Blogging isn’t about writing. It’s about reading. You read enough articles and books and neoconservative fart bubbles, and the responses/reactions immediately present themselves.
Right now, unless we’re talking about video production or (gulp) fantasy football, every reader of this post knows more about everything than I do.
Bottom line: I had no idea how passive my reading habits were. Now that I don’t have a day job presenting me random slots of time like 20 minutes between meetings or the post-lunch lull, I literally wind up reading nothing. As a result, I have nothing to say. I want to have something to say, since punkassery is in my blood, but it would be absurd to feign awareness while scanning some randomly selected piece.
This is entirely my fault.

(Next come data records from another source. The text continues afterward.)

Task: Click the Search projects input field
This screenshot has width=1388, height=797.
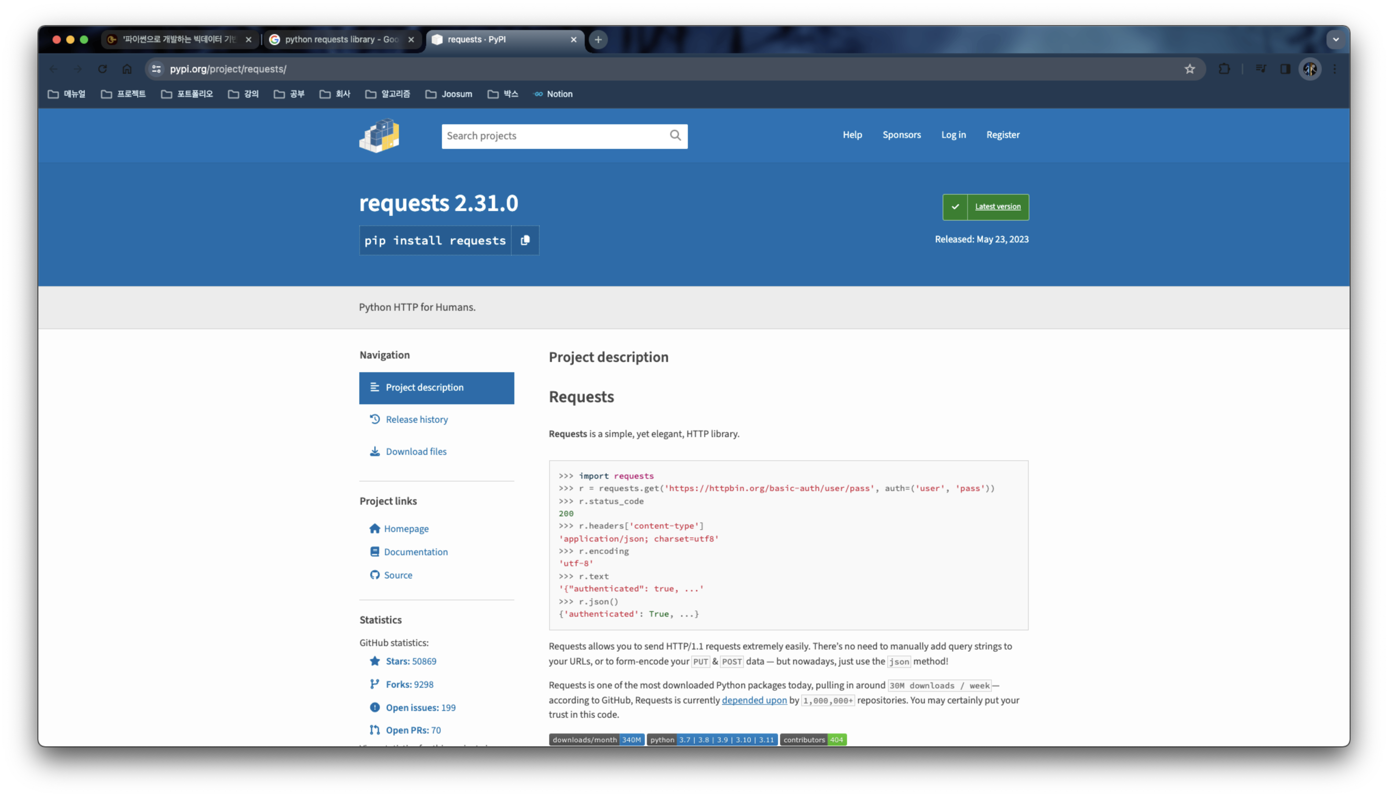Action: pyautogui.click(x=553, y=136)
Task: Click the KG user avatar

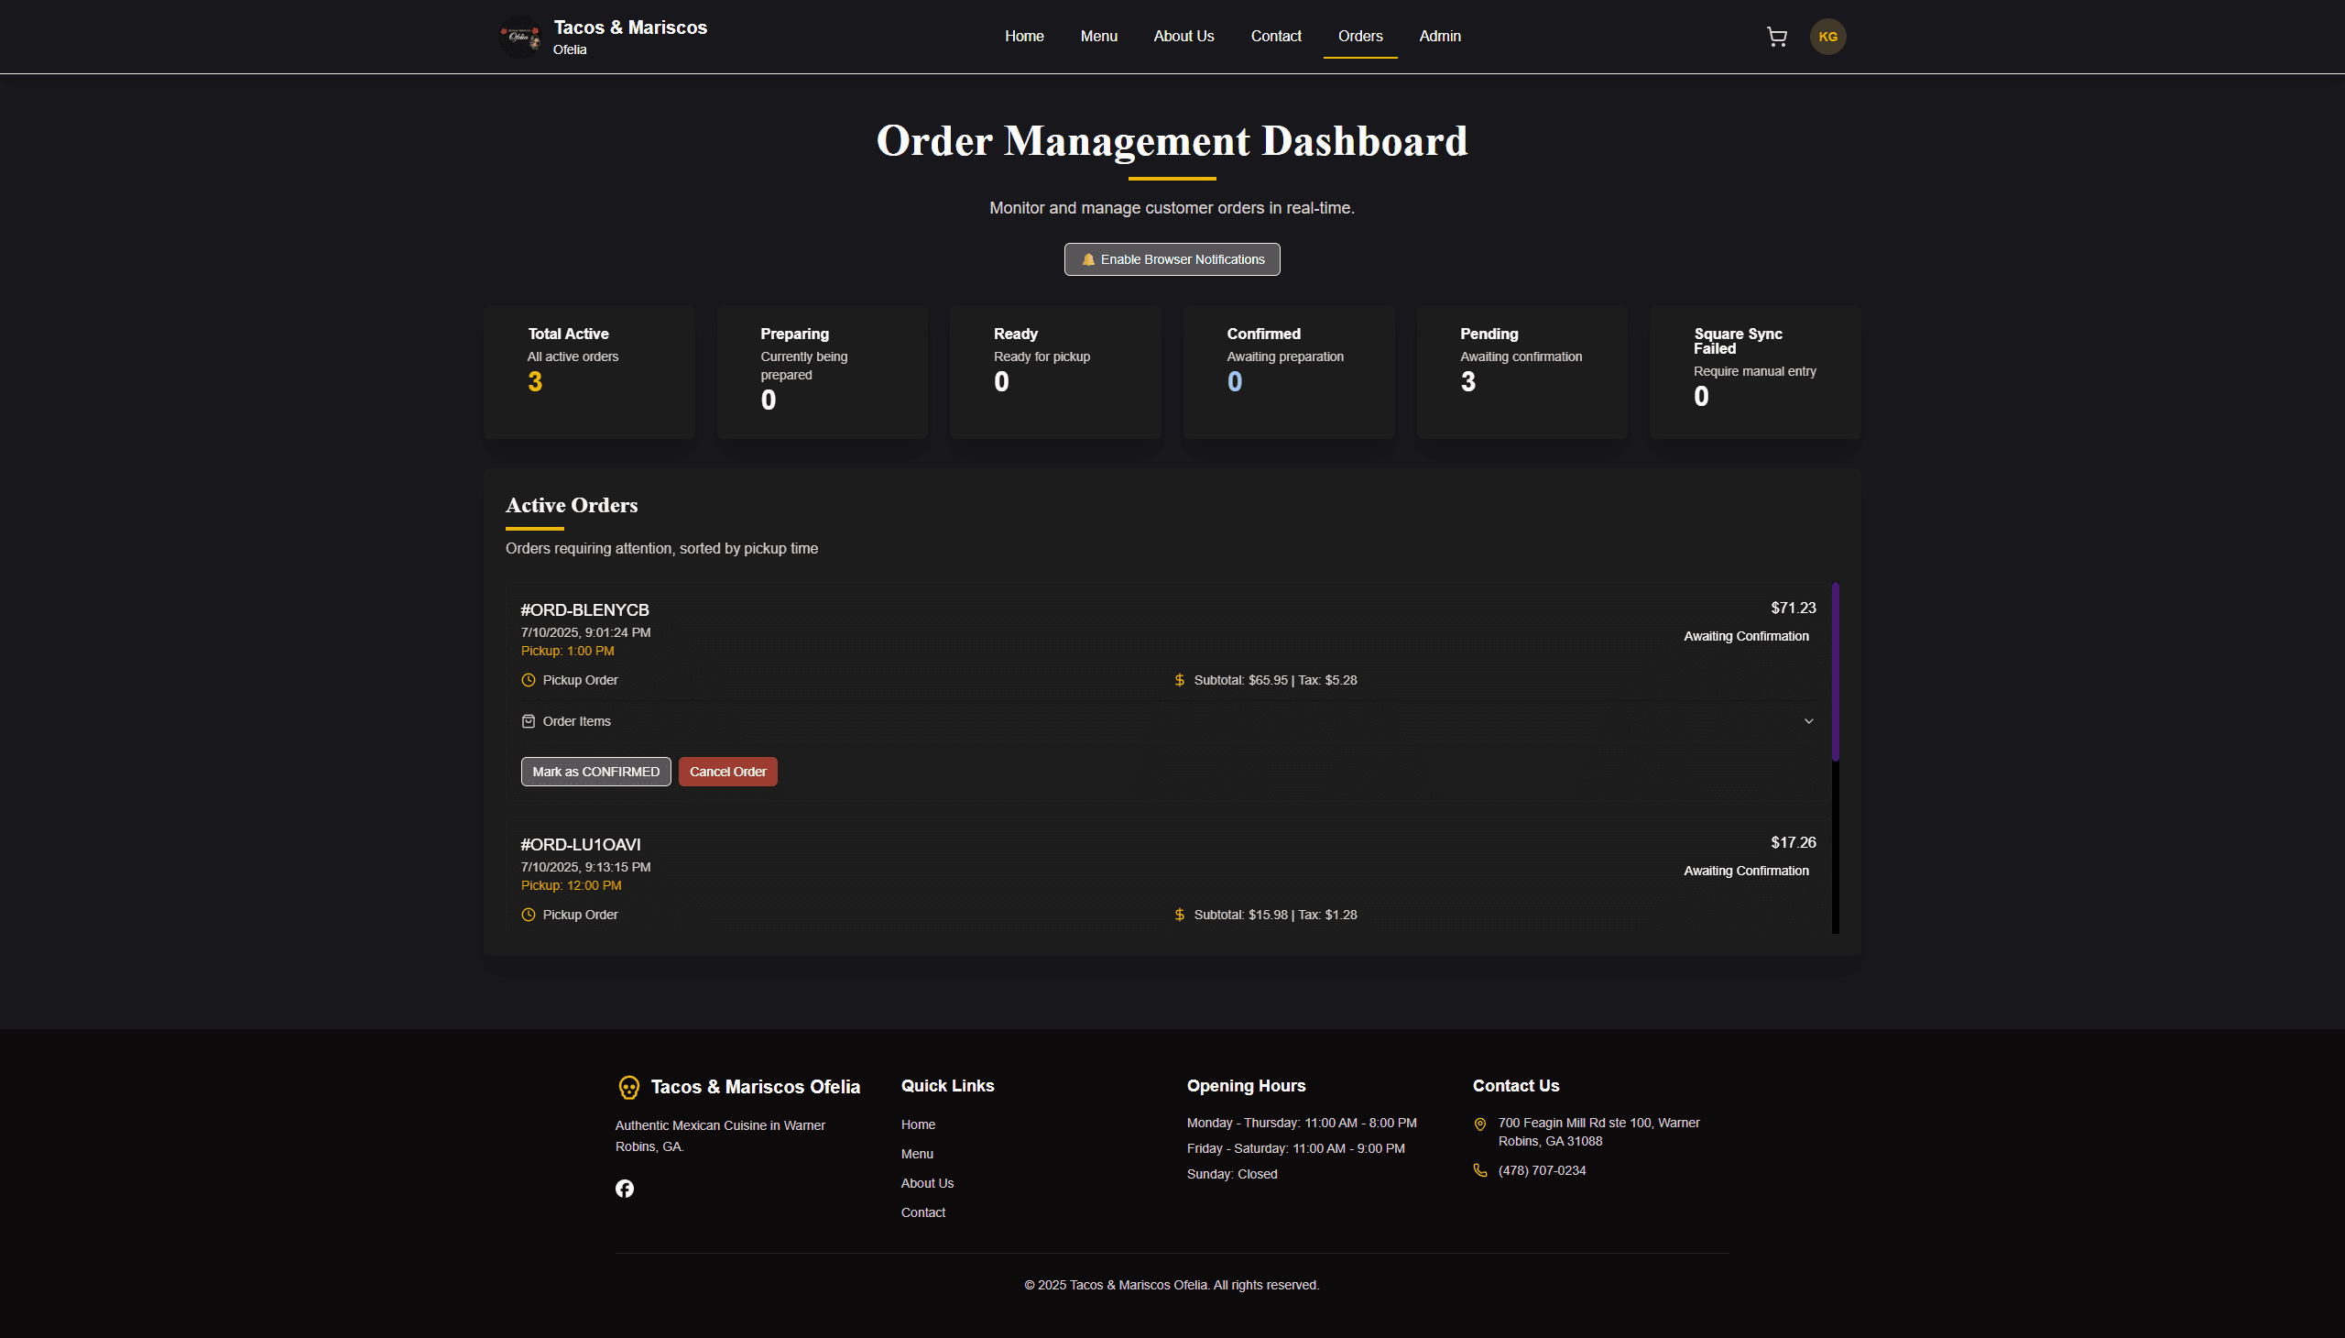Action: [x=1827, y=37]
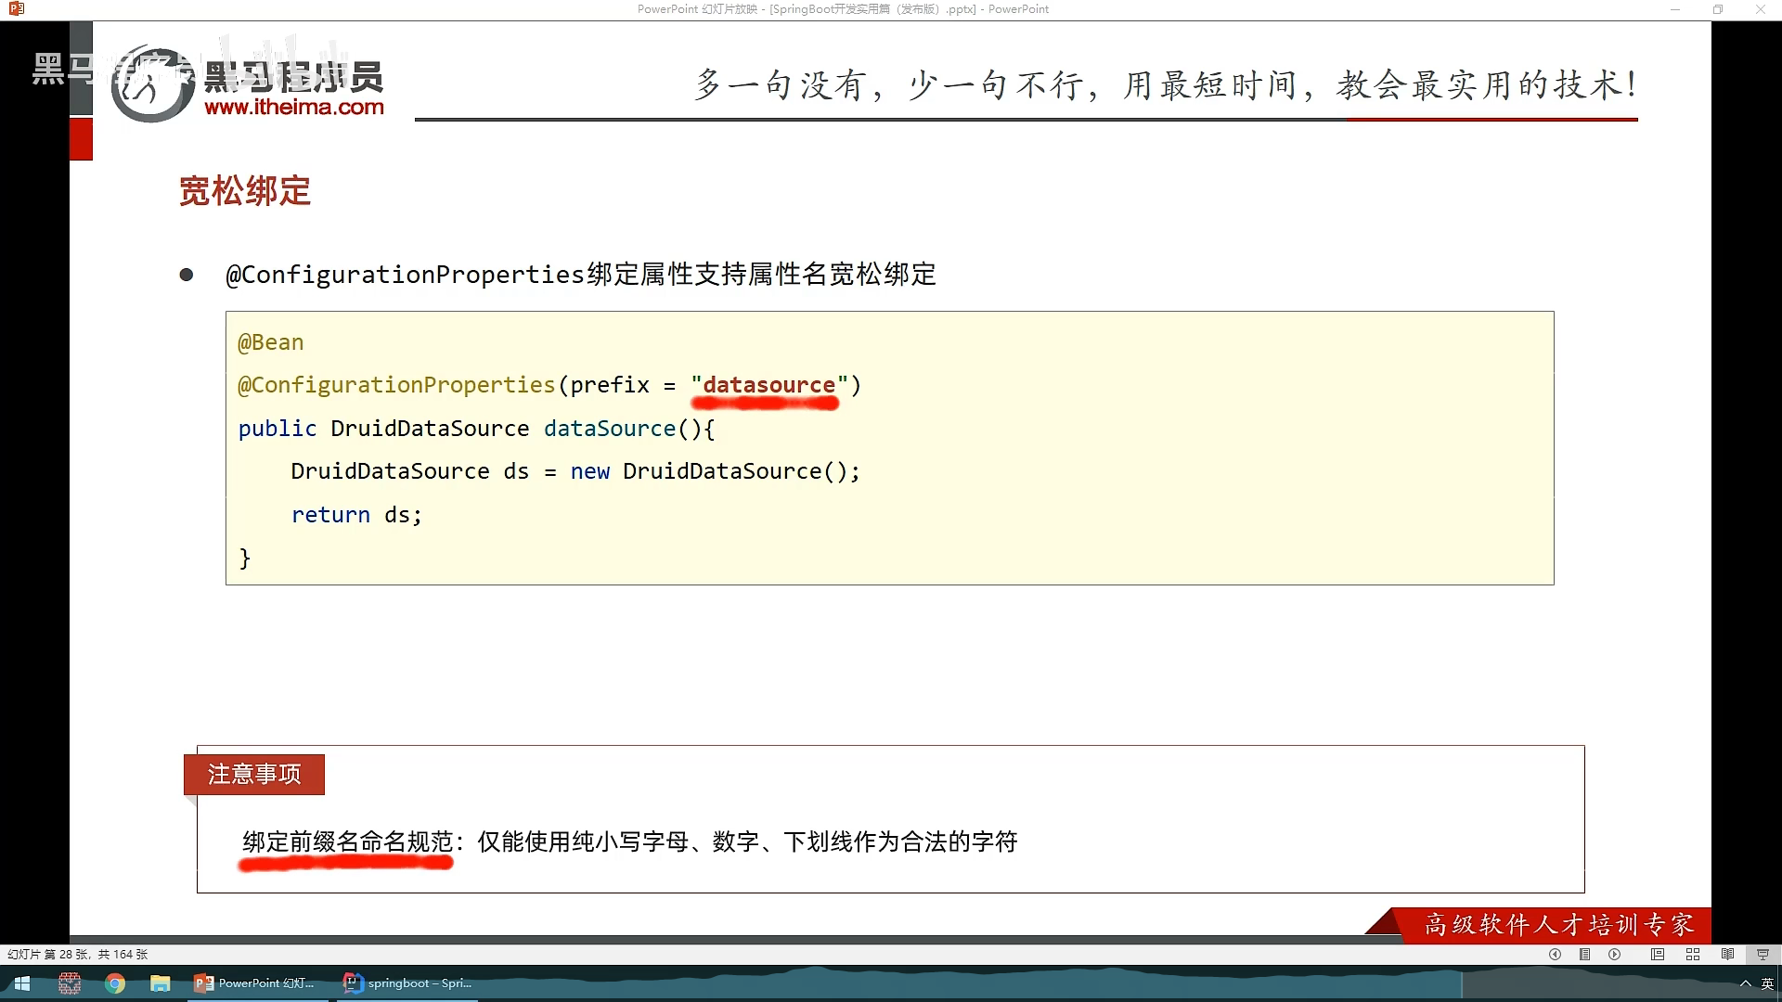The image size is (1782, 1002).
Task: Open File Explorer from taskbar
Action: 161,983
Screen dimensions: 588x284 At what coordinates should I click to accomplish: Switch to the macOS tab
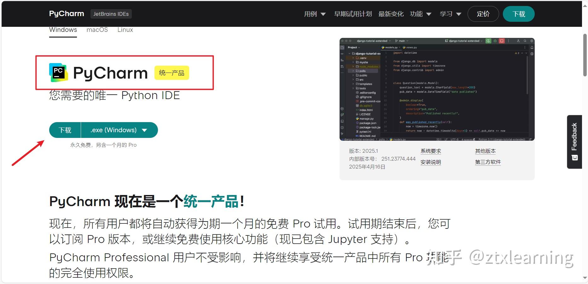pos(97,30)
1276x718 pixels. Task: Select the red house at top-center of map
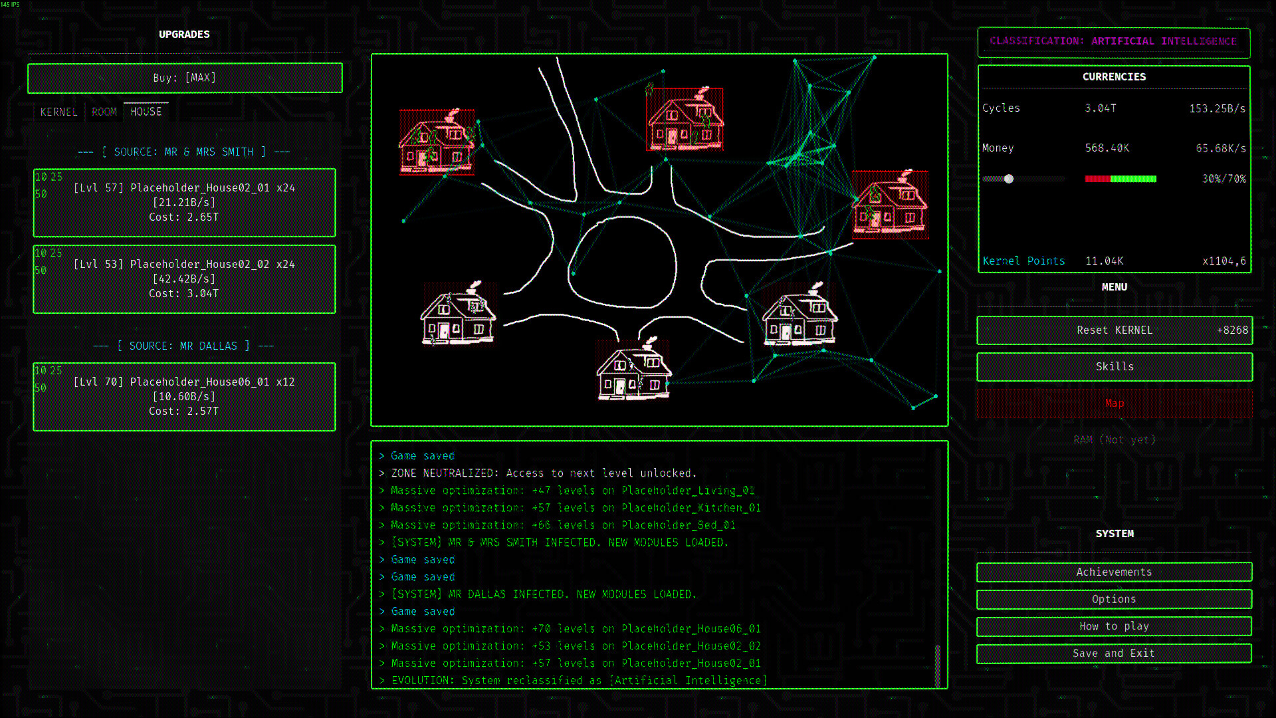(685, 120)
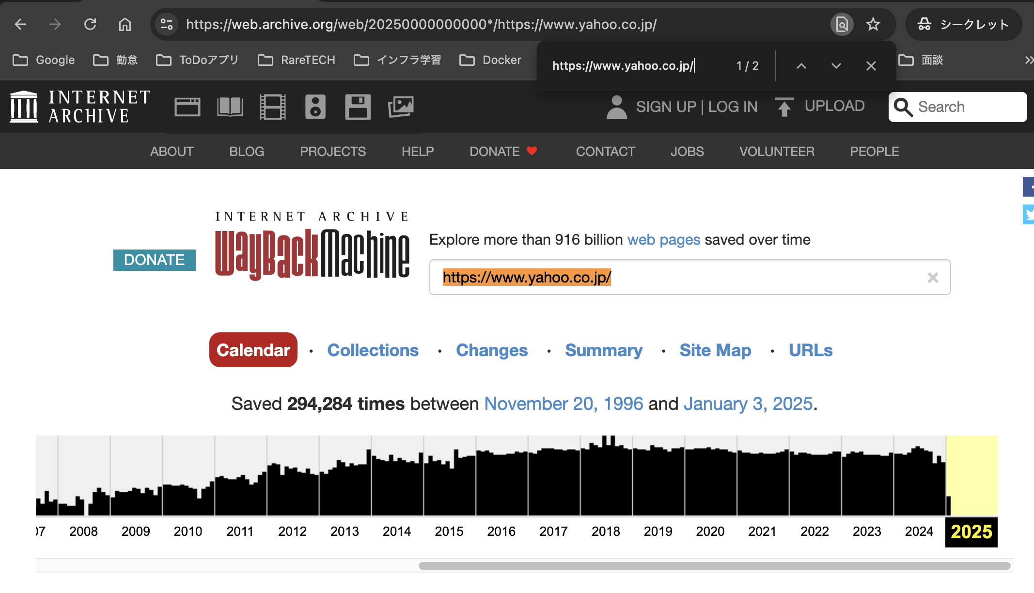
Task: Click the DONATE button
Action: [x=154, y=260]
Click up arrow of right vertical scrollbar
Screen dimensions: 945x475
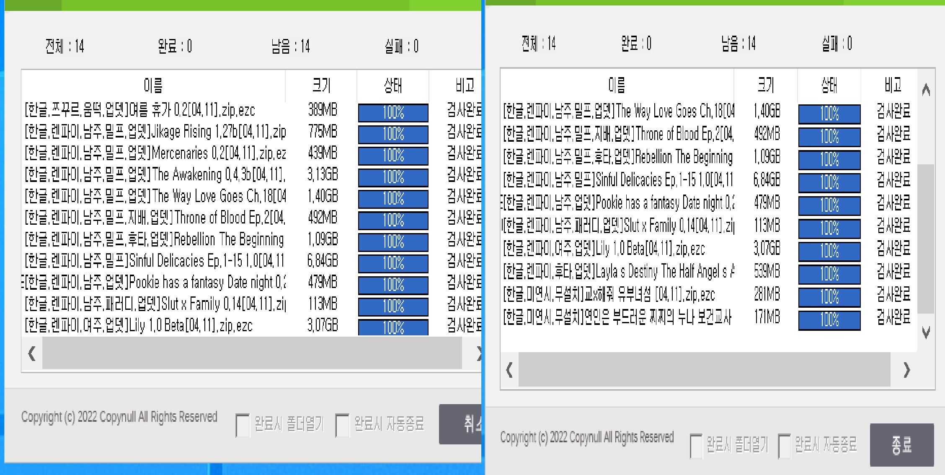[x=926, y=89]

I thought that if I made time to write, I would be good, and for the last two weeks, I have made said time. But nothing has come, and it took me those two weeks to realize I’m a current events idiot at the moment.
So, new plan: at least 30 minutes of reading a day, and we’ll try for an hour. Hopefully, by the end of next week, I will finally have something to add to the blogoaether.
Other than my own ridiculous navel-gazing of course.

[Note: technically not my navel.]
That navel ring is like “How much did I have to drink last night? How the fuck did I end up here?”
The wank factor in politics is at a high right now, so you’ve stumbled upon a good time to be busy.
Yes, but you’re merciful (save for the photo) and spare us the filler posts. Because my public was so insistent, I have a blog now that I maintain with lost of “Isn’t This Here F’ern Country Wacky” posts, though my original idea was to simply reference other ex-pat blogs and say “I had this day today.”
So, yes, do your reading and stay relevant or you’ll end up talking about your fav episode of “Friends.”
I like the one where nothing happens!